— start Exercise input —

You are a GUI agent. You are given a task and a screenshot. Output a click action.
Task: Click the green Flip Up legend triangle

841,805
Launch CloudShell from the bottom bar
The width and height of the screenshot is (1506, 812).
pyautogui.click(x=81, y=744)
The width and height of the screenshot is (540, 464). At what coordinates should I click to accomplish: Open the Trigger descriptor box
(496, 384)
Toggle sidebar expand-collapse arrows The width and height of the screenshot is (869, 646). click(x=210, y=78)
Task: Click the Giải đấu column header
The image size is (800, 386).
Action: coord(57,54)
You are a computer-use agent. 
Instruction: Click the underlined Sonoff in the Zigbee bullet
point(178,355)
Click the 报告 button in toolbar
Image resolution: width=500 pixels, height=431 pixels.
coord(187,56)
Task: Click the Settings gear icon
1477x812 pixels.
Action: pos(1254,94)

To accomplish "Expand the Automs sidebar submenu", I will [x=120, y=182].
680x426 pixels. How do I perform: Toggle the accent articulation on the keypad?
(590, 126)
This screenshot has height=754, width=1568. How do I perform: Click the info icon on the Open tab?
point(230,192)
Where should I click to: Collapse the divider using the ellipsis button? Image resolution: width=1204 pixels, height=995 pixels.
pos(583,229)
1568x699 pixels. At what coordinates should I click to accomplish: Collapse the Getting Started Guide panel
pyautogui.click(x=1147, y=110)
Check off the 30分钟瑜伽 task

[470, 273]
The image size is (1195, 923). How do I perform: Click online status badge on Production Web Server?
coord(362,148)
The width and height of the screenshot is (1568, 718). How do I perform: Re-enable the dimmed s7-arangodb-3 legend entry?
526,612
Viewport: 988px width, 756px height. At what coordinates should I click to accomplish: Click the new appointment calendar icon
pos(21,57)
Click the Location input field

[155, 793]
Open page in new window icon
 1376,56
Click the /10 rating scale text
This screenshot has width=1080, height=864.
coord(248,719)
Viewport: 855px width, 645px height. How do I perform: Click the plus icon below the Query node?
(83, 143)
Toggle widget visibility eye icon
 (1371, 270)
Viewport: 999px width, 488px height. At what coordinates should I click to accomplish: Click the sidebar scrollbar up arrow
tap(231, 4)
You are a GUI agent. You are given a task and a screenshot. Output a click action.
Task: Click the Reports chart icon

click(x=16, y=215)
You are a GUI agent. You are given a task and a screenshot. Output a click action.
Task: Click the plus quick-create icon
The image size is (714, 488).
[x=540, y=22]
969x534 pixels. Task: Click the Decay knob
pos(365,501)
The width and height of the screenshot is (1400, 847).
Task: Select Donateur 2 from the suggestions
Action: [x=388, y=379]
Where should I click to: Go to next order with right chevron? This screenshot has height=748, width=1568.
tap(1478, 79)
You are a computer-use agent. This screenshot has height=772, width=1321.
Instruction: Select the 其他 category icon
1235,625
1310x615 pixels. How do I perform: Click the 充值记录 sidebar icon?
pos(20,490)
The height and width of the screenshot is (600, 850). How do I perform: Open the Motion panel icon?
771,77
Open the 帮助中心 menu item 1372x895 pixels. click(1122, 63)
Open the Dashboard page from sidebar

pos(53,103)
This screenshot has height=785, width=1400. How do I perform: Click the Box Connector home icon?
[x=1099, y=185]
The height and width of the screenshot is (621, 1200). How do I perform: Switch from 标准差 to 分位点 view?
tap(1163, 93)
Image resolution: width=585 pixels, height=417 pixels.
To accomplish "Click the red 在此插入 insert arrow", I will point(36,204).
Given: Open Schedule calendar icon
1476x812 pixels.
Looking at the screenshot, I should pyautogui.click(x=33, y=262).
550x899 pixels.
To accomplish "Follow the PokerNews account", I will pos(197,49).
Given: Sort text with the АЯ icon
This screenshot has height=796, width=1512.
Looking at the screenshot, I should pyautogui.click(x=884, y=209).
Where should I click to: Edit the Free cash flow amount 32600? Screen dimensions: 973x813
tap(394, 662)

— end Exercise input —

Reproduce the data above, swapping every "How do I perform" for "How can I do" and leaving everything else unchanged.

Answer in full:
You are a GUI agent. You are given a task and a screenshot. Output a click action.
Task: Click the green Flip Up legend triangle

841,805
Launch CloudShell from the bottom bar
The width and height of the screenshot is (1506, 812).
pyautogui.click(x=81, y=744)
The width and height of the screenshot is (540, 464). At what coordinates should I click to accomplish: Open the Trigger descriptor box
(496, 384)
Toggle sidebar expand-collapse arrows The width and height of the screenshot is (869, 646). click(x=210, y=78)
Task: Click the Giải đấu column header
The image size is (800, 386).
Action: coord(57,54)
You are a computer-use agent. 
Instruction: Click the underlined Sonoff in the Zigbee bullet
point(178,355)
Click the 报告 button in toolbar
Image resolution: width=500 pixels, height=431 pixels.
coord(187,56)
Task: Click the Settings gear icon
1477x812 pixels.
Action: pos(1254,94)

To accomplish "Expand the Automs sidebar submenu", I will [x=120, y=182].
680x426 pixels. How can I do: Toggle the accent articulation on the keypad?
(590, 126)
This screenshot has height=754, width=1568. How can I do: Click the info icon on the Open tab?
point(230,192)
Where should I click to: Collapse the divider using the ellipsis button? Image resolution: width=1204 pixels, height=995 pixels.
pos(583,229)
1568x699 pixels. At what coordinates should I click to accomplish: Collapse the Getting Started Guide panel
pyautogui.click(x=1147, y=110)
Check off the 30分钟瑜伽 task

[470, 273]
The image size is (1195, 923). How can I do: Click online status badge on Production Web Server?
coord(362,148)
The width and height of the screenshot is (1568, 718). How can I do: Re-enable the dimmed s7-arangodb-3 legend entry?
526,612
Viewport: 988px width, 756px height. At what coordinates should I click to accomplish: Click the new appointment calendar icon
pos(21,57)
Click the Location input field

[155, 793]
Open page in new window icon
 1376,56
Click the /10 rating scale text
This screenshot has width=1080, height=864.
coord(248,719)
Viewport: 855px width, 645px height. How can I do: Click the plus icon below the Query node?
(83, 143)
Toggle widget visibility eye icon
 (1371, 270)
Viewport: 999px width, 488px height. At what coordinates should I click to accomplish: Click the sidebar scrollbar up arrow
tap(231, 4)
You are a GUI agent. You are given a task and a screenshot. Output a click action.
Task: Click the Reports chart icon

click(x=16, y=215)
You are a GUI agent. You are given a task and a screenshot. Output a click action.
Task: Click the plus quick-create icon
The image size is (714, 488).
[x=540, y=22]
969x534 pixels. Task: Click the Decay knob
pos(365,501)
The width and height of the screenshot is (1400, 847).
Task: Select Donateur 2 from the suggestions
Action: [x=388, y=379]
Where should I click to: Go to next order with right chevron? This screenshot has height=748, width=1568.
tap(1478, 79)
You are a computer-use agent. This screenshot has height=772, width=1321.
Instruction: Select the 其他 category icon
1235,625
1310x615 pixels. How can I do: Click the 充值记录 sidebar icon?
pos(20,490)
The height and width of the screenshot is (600, 850). How can I do: Open the Motion panel icon?
771,77
Open the 帮助中心 menu item 1372x895 pixels. click(1122, 63)
Open the Dashboard page from sidebar

pos(53,103)
This screenshot has height=785, width=1400. How can I do: Click the Box Connector home icon?
[x=1099, y=185]
The height and width of the screenshot is (621, 1200). How can I do: Switch from 标准差 to 分位点 view?
tap(1163, 93)
Image resolution: width=585 pixels, height=417 pixels.
To accomplish "Click the red 在此插入 insert arrow", I will point(36,204).
Given: Open Schedule calendar icon
1476x812 pixels.
Looking at the screenshot, I should pyautogui.click(x=33, y=262).
550x899 pixels.
To accomplish "Follow the PokerNews account", I will pos(197,49).
Given: Sort text with the АЯ icon
This screenshot has height=796, width=1512.
Looking at the screenshot, I should pyautogui.click(x=884, y=209).
Where should I click to: Edit the Free cash flow amount 32600? Screen dimensions: 973x813
tap(394, 662)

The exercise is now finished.